Кстати, у меня нет телевизора, как и у многих граждан в нашей стране, да и в Пензе тоже. Его также нет в семьях моей взрослой дочери и сына.
— Что для вас журналистика?
— В разные годы я хотела разного. Когда-то — изменить мир. Да просто выпендриться. А сейчас в большей степени, хотя это было всегда, мне нравится журналистика возможностью общаться с большим числом интересных людей и бывать в тех местах, где я вряд ли побываю в обычных обстоятельствах.
Ну, например, я была на операции по удалению опухоли мозга, и меня поразило, какие грубые и в то же время сложные манипуляции можно проделывать с черепом человека благодаря тому, что человечество придумало и довело до совершенства анестезию! И еще я была впечатлена, как настраивались на операцию двое — доктор и пациент, один — деловито, с прицелом на будущее, а другая, как будто подводя итоги. Никто не произносил слов, но это было как звездное небо — когда смотришь на пульсирующие точки, а видишь миры.
Люди — удивительные! Пензяки — удивительные! Из недавнего — я познакомилась с лучшим маляром Пензенской области—2019 Татьяной Родькиной. Она напомнила мне героиню фильма «Брак по-итальянски», которую играет София Лорен. Татьяна Родькина тоже всегда улыбается! И тоже расплакалась только в момент триумфа, когда, казалось бы, надо радоваться. А еще я довольно много усилий предприняла, чтобы разыскать объект, где она работает, это другой конец города, а когда разговорились, оказалось, что мы живем в одном доме!
Понимаете, если бы не моя работа, я бы, наверное, знала Татьяну Сергеевну (если б знала!) как просто соседку, а благодаря журналистике, она для меня — Филумена Мартурано.
И таких историй — бесконечное множество.
— Несмотря на то, что вы работаете давно…
— Да, с 1990-го.
— …как творческий человек вы наверняка строите планы. О чем хотелось бы еще написать? Какие, быть может, профессиональные навыки отточить?
— Я не знаю, чего хочу, но знаю, чего не хочу.

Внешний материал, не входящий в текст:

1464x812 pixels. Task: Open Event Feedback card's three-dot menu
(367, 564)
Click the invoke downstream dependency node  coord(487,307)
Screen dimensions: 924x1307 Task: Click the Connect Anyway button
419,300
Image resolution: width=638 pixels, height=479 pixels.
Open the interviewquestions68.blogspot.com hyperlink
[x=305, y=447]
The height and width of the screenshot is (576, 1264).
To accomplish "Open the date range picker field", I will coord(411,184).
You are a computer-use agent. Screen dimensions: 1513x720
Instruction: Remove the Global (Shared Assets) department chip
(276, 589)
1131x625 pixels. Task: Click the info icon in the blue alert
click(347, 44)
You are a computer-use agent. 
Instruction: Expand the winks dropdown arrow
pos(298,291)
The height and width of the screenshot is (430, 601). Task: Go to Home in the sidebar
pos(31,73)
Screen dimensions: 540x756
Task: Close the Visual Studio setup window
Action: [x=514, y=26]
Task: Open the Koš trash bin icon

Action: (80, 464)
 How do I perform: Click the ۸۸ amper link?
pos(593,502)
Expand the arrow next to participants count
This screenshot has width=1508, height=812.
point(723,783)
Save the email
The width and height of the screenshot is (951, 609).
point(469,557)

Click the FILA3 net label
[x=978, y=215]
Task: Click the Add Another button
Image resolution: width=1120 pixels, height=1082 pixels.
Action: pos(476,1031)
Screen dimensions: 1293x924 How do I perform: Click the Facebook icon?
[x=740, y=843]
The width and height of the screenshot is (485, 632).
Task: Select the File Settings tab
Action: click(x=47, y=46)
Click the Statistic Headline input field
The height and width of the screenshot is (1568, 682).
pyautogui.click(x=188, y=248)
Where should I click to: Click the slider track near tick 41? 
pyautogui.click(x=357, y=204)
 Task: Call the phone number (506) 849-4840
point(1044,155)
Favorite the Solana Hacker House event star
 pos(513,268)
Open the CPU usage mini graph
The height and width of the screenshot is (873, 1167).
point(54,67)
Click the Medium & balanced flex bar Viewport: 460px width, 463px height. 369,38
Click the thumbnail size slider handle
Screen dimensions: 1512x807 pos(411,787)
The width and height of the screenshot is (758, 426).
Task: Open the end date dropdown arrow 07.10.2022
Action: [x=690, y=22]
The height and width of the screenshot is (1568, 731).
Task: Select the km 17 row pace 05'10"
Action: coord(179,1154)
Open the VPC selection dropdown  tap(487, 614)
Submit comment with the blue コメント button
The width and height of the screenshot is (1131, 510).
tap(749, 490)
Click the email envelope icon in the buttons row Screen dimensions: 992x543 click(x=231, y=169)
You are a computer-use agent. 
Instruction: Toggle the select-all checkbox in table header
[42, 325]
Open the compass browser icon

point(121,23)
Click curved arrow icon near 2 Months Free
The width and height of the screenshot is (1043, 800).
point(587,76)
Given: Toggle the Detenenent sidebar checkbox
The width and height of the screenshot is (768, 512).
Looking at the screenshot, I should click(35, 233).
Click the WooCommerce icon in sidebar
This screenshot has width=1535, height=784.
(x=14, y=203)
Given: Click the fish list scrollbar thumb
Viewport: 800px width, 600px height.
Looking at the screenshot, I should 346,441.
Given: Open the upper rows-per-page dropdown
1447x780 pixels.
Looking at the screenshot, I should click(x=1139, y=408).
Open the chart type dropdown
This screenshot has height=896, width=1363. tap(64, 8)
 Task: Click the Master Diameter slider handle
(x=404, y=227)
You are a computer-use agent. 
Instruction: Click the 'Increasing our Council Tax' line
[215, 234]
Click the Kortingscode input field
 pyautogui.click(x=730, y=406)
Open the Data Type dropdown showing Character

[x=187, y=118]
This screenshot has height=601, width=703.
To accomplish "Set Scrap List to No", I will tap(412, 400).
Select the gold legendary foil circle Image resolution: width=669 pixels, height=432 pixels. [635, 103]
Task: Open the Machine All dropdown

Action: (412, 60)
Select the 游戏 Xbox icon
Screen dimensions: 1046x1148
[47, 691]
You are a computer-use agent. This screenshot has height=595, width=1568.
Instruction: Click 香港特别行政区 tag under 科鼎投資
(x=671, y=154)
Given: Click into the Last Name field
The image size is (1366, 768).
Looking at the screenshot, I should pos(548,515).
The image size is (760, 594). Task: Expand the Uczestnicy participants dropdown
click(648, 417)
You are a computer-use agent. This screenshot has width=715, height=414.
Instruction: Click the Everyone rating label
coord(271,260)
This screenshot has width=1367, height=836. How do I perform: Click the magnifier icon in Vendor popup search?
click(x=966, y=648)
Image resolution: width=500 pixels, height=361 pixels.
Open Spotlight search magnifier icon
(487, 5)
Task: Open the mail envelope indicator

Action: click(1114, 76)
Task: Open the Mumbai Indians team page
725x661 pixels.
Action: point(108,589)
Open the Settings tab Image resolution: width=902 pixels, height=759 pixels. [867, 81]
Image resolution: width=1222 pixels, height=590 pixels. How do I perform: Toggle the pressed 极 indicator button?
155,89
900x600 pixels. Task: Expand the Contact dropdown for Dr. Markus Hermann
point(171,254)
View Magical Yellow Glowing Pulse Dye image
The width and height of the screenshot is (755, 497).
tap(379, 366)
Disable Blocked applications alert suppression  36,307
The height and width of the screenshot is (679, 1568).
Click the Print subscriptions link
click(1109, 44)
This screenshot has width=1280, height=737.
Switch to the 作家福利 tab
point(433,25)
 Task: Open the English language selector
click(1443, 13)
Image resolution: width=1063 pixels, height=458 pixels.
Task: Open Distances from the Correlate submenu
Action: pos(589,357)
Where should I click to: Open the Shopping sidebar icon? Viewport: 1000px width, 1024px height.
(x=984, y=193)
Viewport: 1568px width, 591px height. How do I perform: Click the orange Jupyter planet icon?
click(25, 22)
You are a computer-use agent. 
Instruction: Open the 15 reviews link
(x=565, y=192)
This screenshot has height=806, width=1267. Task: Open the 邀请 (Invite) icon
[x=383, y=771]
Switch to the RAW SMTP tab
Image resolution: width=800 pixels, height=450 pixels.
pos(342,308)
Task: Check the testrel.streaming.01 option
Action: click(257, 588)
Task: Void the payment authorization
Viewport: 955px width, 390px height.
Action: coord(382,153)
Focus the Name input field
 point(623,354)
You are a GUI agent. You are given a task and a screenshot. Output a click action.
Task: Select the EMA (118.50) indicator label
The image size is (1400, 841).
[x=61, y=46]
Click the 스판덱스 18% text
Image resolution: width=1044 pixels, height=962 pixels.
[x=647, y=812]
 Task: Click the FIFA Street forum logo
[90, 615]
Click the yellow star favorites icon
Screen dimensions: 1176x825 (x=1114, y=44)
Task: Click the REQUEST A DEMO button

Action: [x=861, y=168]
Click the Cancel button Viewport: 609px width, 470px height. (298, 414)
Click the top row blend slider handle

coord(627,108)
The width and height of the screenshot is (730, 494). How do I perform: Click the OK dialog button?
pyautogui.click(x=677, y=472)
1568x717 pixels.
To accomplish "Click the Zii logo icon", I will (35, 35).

Сравнительно недавно скончалась журналистка, которая в свое время была, бесспорно, звездой местного масштаба. Меня, кстати, удивило, что ее не пришло проводить в последний путь старшее поколение областных и городских чиновников, хотя ее известность и любовь среди публики, как мне казалось, к этому обязывали. Да и публика тоже не пришла. Собрались только коллеги, корифеи, те, так сказать, из чьих слабеющих рук в свое время мы приняли выпадающее знамя борьбы с живым началом. Вернее – борьбы добра против зла. Неважно.
Я сгущу краски. Это были восставшие из могил. Рухлядь, в которую рано или поздно (если повезет и мы не умрем молодыми) все превратимся. И разговоры были под стать. «Такой-то помер или еще трепыхается?» — «Трепыхается, но у него то — то и то —т о (перечисление диагнозов)».
«Как дела, Петя?» — «А?» – «Дела как, спрашиваю?» — «Операцию перенес. Надо еще одну!»
И все они были одеты, такое чувство, в то, что покупалось лет пятьдесят — сто пятьдесят назад — светло-серое, скучное, мрачное.
Я была под впечатлением недели две. Просто раздавлена. И дала себе клятву, что буду покупать яркие вещи в старости, даже если буду испытывать равнодушие к одежде.
Вот таким журналистом я быть точно не хочу — уже равнодушным ко всему, в первую очередь к себе, к тем, кто нас любит и помнит как сильных и гордых.
Мне кажется, что это важнее, чем оттенки наших политических пристрастий...
А что касается пристрастий, то мне ближе всего «сочувствие ходу жизни в целом», как формулировал Сергей Довлатов.
Кстати, обожаю его «Компромисс». Великая книга. И до сих пор ничего не устарело. Все в журналистике так и есть.
Я тоже по-своему придерживаюсь компромисса. Ведь за почти тридцать лет, в каких бы изданиях не работала, почти всегда писала и пишу под псевдонимами. Разными.
— А почему?
— А потому что еще не наступили времена, когда бы то, что я пишу, и думаю на самом деле, полностью совпали.